Il pollice in su: da approvazione a fraintendimento
Per anni, l’emoji 👍 è stata una scorciatoia universale: “ok”, “ricevuto”, “tutto chiaro”. Un simbolo semplice, diretto, quasi neutro. Eppure oggi sta vivendo una trasformazione inaspettata, diventando uno dei più emblematici esempi di incomprensione generazionale digitale.
Quello che per Boomer e Millennials è un gesto rapido ed efficiente, per la Gen Z può risultare freddo, distante, persino irritante.
Perché la Gen Z non la ama
Il punto non è l’emoji in sé, ma il significato che le viene attribuito nel contesto comunicativo. Per molti giovani, il pollice in su rappresenta una risposta:
- troppo sintetica
- priva di coinvolgimento emotivo
- percepita come “chiusura” della conversazione
In alcuni casi, viene interpretata addirittura come una forma di passivo-aggressività, come se chi la invia volesse dire: “ok, fine, non ho altro da aggiungere”.
La differenza sta nell’intenzione percepita
Le generazioni precedenti sono cresciute con l’idea che comunicare in modo rapido sia un valore. Meno parole, più efficienza. Il pollice in su incarna perfettamente questa logica: confermare senza dilungarsi.
La Gen Z, invece, ha sviluppato una sensibilità diversa. Nel digitale cerca:
- connessione emotiva
- segnali di presenza
- autenticità nella comunicazione
In questo scenario, una risposta troppo breve può essere letta come disinteresse o superficialità.
Quando un’emoji diventa “fredda”
È interessante osservare come un simbolo così semplice possa cambiare significato nel tempo. Il pollice in su, oggi, può apparire:
- burocratico
- distaccato
- poco empatico
Non perché lo sia intrinsecamente, ma perché il linguaggio digitale è in continua evoluzione e si adatta ai bisogni relazionali delle nuove generazioni.
Il linguaggio digitale è vivo (e cambia)
Quello che stiamo osservando è un vero e proprio cortocircuito comunicativo: la stessa emoji può trasmettere messaggi opposti a seconda di chi la riceve.
È la dimostrazione che la comunicazione online non è fatta solo di simboli, ma di codici condivisi che cambiano nel tempo.

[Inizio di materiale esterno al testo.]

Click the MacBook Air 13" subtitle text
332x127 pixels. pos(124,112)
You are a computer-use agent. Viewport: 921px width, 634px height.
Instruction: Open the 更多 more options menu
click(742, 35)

Un gesto che ieri era neutro, oggi può assumere sfumature completamente diverse.
Cosa usare al posto del pollice 👍
Per evitare fraintendimenti, soprattutto con interlocutori più giovani, sempre più persone scelgono alternative più “calde”:
- un ❤️ per esprimere approvazione con empatia
- un breve messaggio scritto (“perfetto!”, “ok grazie!”)
- emoji più espressive o personalizzate
Non si tratta di abbandonare il pollice in su, ma di contestualizzarlo meglio e adattarlo alla relazione.

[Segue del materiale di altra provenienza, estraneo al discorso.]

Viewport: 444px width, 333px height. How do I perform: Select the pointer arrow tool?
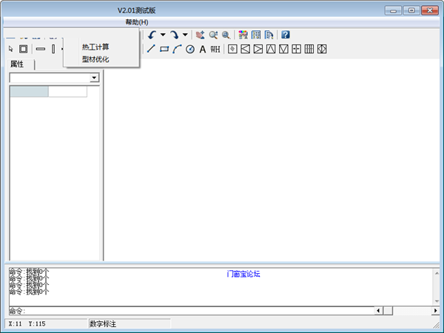point(11,49)
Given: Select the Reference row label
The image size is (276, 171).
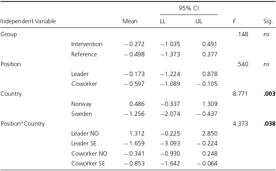Looking at the screenshot, I should pyautogui.click(x=84, y=54).
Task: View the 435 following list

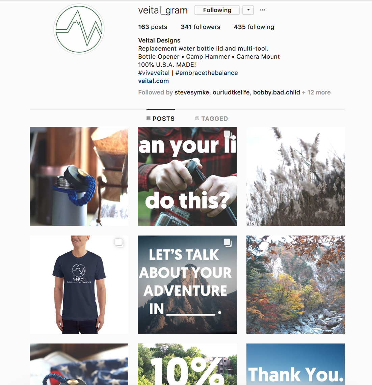Action: (254, 27)
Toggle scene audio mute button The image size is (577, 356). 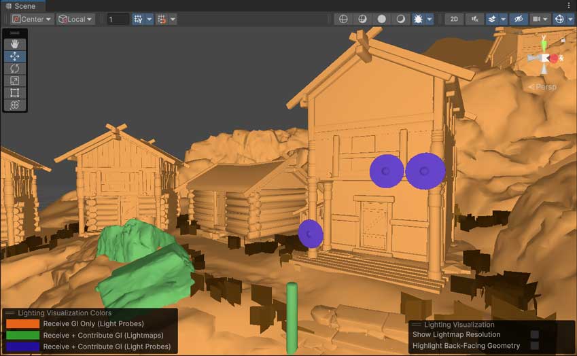pos(474,19)
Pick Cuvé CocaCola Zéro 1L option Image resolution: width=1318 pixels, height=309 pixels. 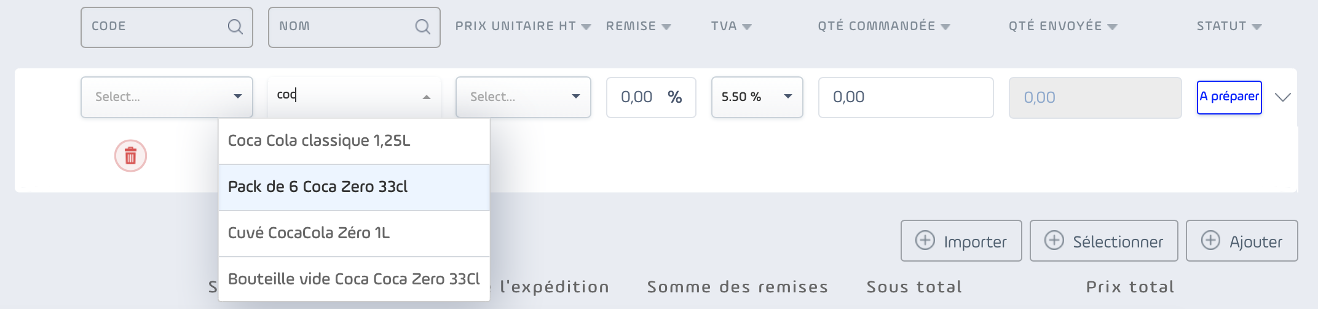(354, 233)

Comunicare è anche interpretare
Alla base di tutto c’è un principio semplice: ogni messaggio viene interpretato attraverso il filtro di chi lo riceve. E nel digitale, dove mancano tono di voce e linguaggio del corpo, anche un dettaglio minimo può fare la differenza.
Più che un’emoji, una questione di relazione
Il caso del pollice in su ci ricorda che comunicare non significa solo trasmettere informazioni, ma anche costruire connessione.
A volte basta una parola in più, un segno diverso, un piccolo gesto per rendere un messaggio più umano.